Field | Description |
---|---|
total_received_batches | Total number of data batches received through IPC Stream |
total_processed_batches | Number of batches processed |
total_processed_rows | Total number of rows processed (equals the sum of rows in each batch) |
total_inserted_sqls | Total number of INSERT SQLs executed |
total_failed_sqls | Total number of failed INSERT SQLs |
total_created_stables | Total number of supertables created (may be greater than actual) |
total_created_tables | Total number of child tables attempted to create (may be greater than actual) |
total_failed_rows | Total number of rows failed to write |
total_failed_point | Total number of points failed to write |
total_written_blocks | Total number of raw blocks successfully written |
total_failed_blocks | Total number of raw blocks failed to write |
received_batches | Total number of data batches received through IPC Stream in this task run |
processed_batches | Number of batches processed in this task run |
processed_rows | Total number of rows processed in this task run (equals the sum of rows in data-containing batches) |
received_records | Total number of data rows received through IPC Stream in this task run |
inserted_sqls | Total number of INSERT SQLs executed in this task run |
failed_sqls | Total number of failed INSERT SQLs in this task run |
created_stables | Number of supertables attempted to create in this task run (may be greater than actual) |
created_tables | Number of child tables attempted to create in this task run (may be greater than actual) |
failed_rows | Number of rows failed to write in this task run |
failed_points | Number of points failed to write in this task run |
written_blocks | Number of raw blocks successfully written in this task run |
failed_blocks | Number of raw blocks failed to write in this task run |
Kafka Data Source Metrics
Field | Description |
---|---|
kafka_consumers | Number of Kafka consumers in this run |
kafka_total_partitions | Total number of Kafka topic partitions |
kafka_consuming_partitions | Number of partitions being consumed in this run |
kafka_consumed_messages | Number of messages consumed in this run |
total_kafka_consumed_messages | Total number of messages consumed |
taosX Data Parsing Plugin
When integrating with kafka/mqtt message middleware, it is necessary to parse the original data. If json/regex and other pattern parsers cannot meet the parsing requirements, and UDT (custom parsing script) also cannot meet the performance requirements, you can customize a data parsing plugin.
Plugin Overview
The taosX Parser plugin is a dynamic library compatible with the C ABI, developed in C/Rust language. This dynamic library must implement the agreed API and be compiled into a dynamic library that can run correctly in the taosX operating environment. It is then copied to the specified location to be loaded by taosX at runtime and called during the data Parsing phase.
Plugin Deployment
After the plugin development is completed, the compilation environment needs to be compatible with the target operating environment. Copy the compiled plugin dynamic library to the plugin directory. After taosX starts, the system initializes and loads the plugin the first time it is used. You can check whether it is loaded successfully on the kafka or mqtt data access configuration page in explorer.

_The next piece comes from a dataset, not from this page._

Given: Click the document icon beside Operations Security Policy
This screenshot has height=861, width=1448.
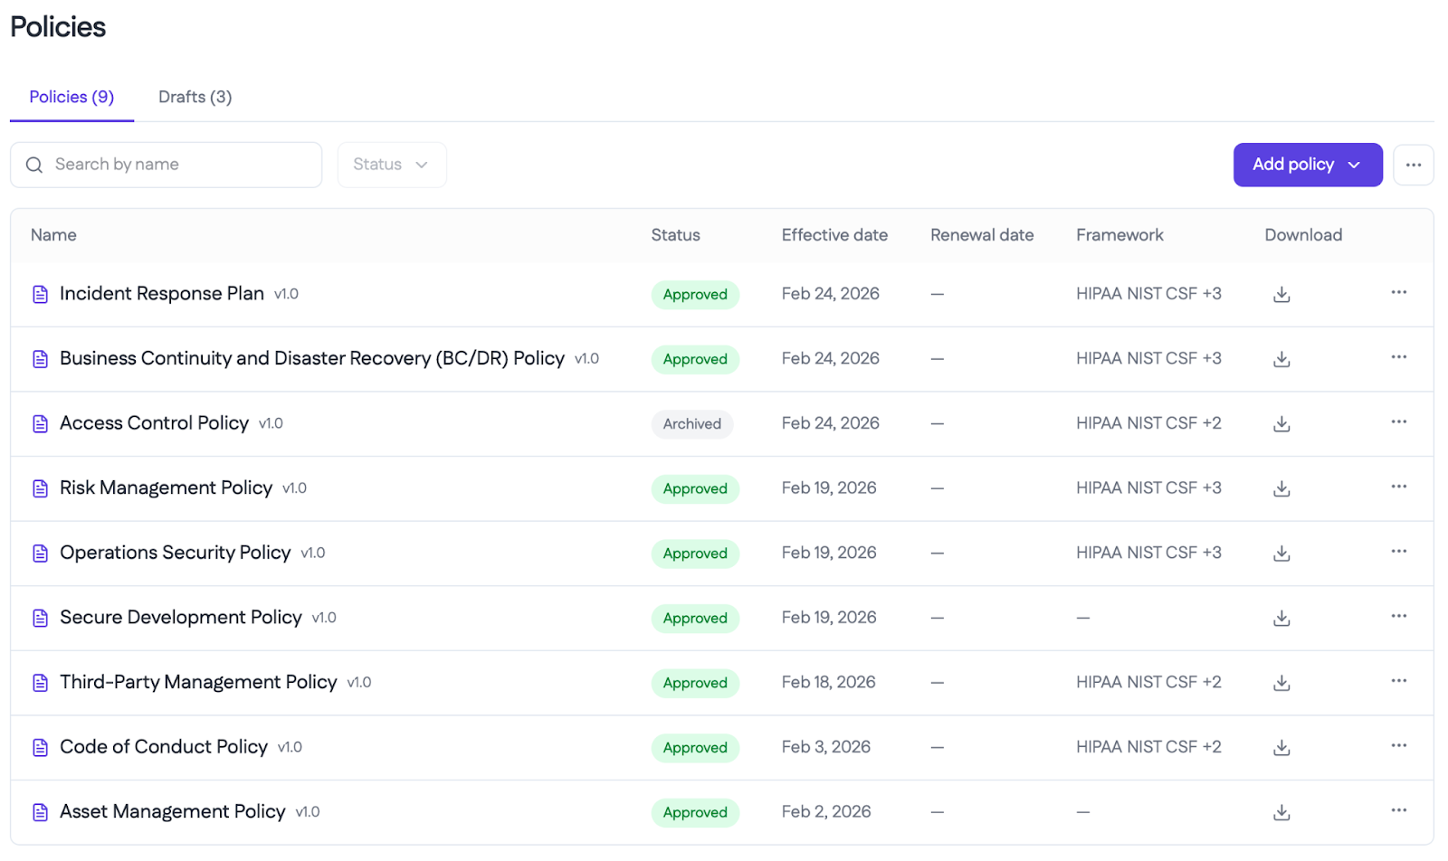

The plugin directory reuses the plugins configuration in the taosx.toml
configuration file, appending /parsers
as the plugin installation path. The default value in UNIX environment is /usr/local/taos/plugins/parsers
, and in Windows it is C:\TDengine\plugins\parsers
.
Plugin API Description
1. Get Plugin Name
Get the plugin name for display on the frontend.
Function Signature: const char* parser_name()
Return Value: String.
2. Get Plugin Version
Plugin version, useful for troubleshooting.
Function Signature: const char* parser_version()
Return Value: String.
3. Configure Parser
Parse a string argument into a configuration object, for internal use only.
Function Signature: parser_resp_t parser_new(char* ctx, uint32_t len);
char* ctx: User-defined configuration string.
uint32_t len: The binary length of this string (excluding \0
).
Return Value:
struct parser_resp_t {
int e; // 0 if success.
void* p; // Success if contains.
}
When object creation fails, e is not 0.
When creation is successful, e = 0, p is the parser object.
4. Parse Data
Function Signature:
Parse the input payload and return the result in JSON format [u8]. The returned JSON will be fully decoded using the default JSON parser (expanding the root array and all objects).
const char* parser_mutate(
void* parser,
const uint8_t* in_ptr, uint32_t in_len,
const void* uint8_t* out_ptr, uint32_t* out_len
);
void* parser
: Object pointer generated by parser_new;
const uint8_t* in_ptr
: Pointer to the input Payload;
uint32_t in_len
: Byte length of the input Payload (excluding \0
);
const void* uint8_t* out_ptr
: Pointer to the output JSON string (excluding \0). When out_ptr points to null, it indicates that the output is null.
uint32_t * out_len
: Output length of the JSON string.
Return Value: When the call is successful, the return value is NULL.
5. Release the Parser
Release the memory of the parser object.
Function Signature: void parser_free(void* parser);
void* parser: Pointer to the object generated by parser_new.